Here are some ways on how you can make the most of the economic crisis:
1. Be Proactive
My experience of being saddened by the individuals who lost their jobs also gave me the push I needed to perform to my best ability at work on a daily basis. Every morning, I wake up and I am grateful that I am still receiving a paycheck and I can go to work. This close to home experience has humbled me in a way that lets me see things in a positive light. I am less likely to complain about work-related issues because I quickly remember that I am having these issues because I have a job. This is an opportunity to show company leaders that you have bought into their determination to make the company successful. Recommended reading: “Who moved my Cheese” by Spencer Johnson
2. Increase Your Marketability
The current crisis also presents us with the opportunity to revisit our gifts, skills, and contributions we offer to a company in other words – our resume. Let’s take the opportunity to brush up on our qualifying and desirable skills and make ourselves marketable. We should have an updated ‘elevator sales pitch’ and resume at all times. Careerbuilder.com has sample resumes and flag terminologies that employers look for in a resume.
3. Learn All You Can
If your organization offers optional training/leadership program, take advantage of that. In addition to making you a better contributor to your company, it will provide you with a change of environment from your everyday work area and possibly allow you to network with important contacts within your company. There are also many career coaching seminars given across the country-search the Internet for one around your home area.
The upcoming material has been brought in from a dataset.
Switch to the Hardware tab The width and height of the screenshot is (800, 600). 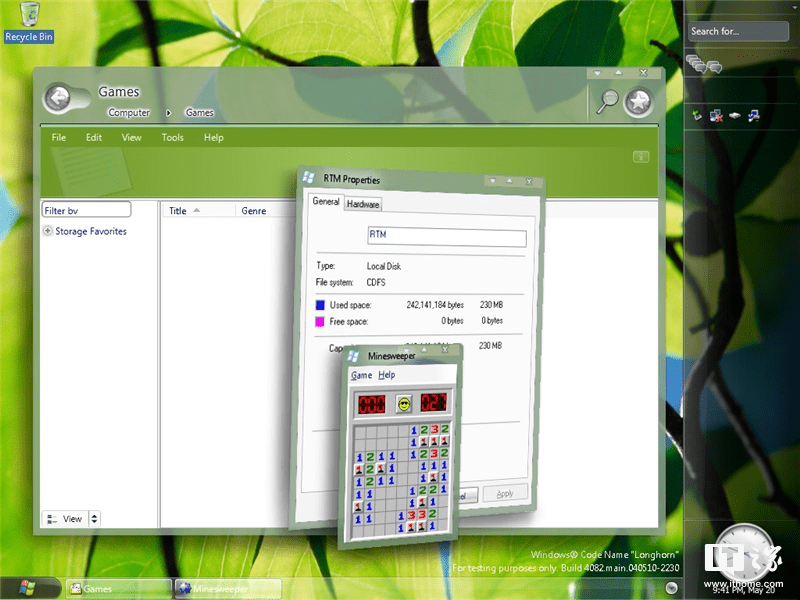tap(362, 203)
4. Start Your Own Business
It may sound ironical but job loss usually leads to entrepreneurship and starting of a business. If you have a dream job you want to pursue, concentrate your energy on researching that industry and market. In addition to taking your mind off the ever so sad stories heard all around us, you will get to concentrate on what you love to be doing. The book “Test- Drive Your Dream Job” by Brian Kurth offers a useful guide to entrepreneurship shown through real life stories.
As we hear it stated many times, “we are not given more than we can handle”. This does not by any means undermine the worry and uneasiness of living through economically though times. However, it may help just a bit to know that everything happens for a reason and takes its course to teach us valuable lessons. So, let’s prepare ourselves for humbleness, humility, and a lot of positive thinking in order to come out stronger from this economic crisis. After all, we cannot appreciate our blessings without a reference to unfavorable situations.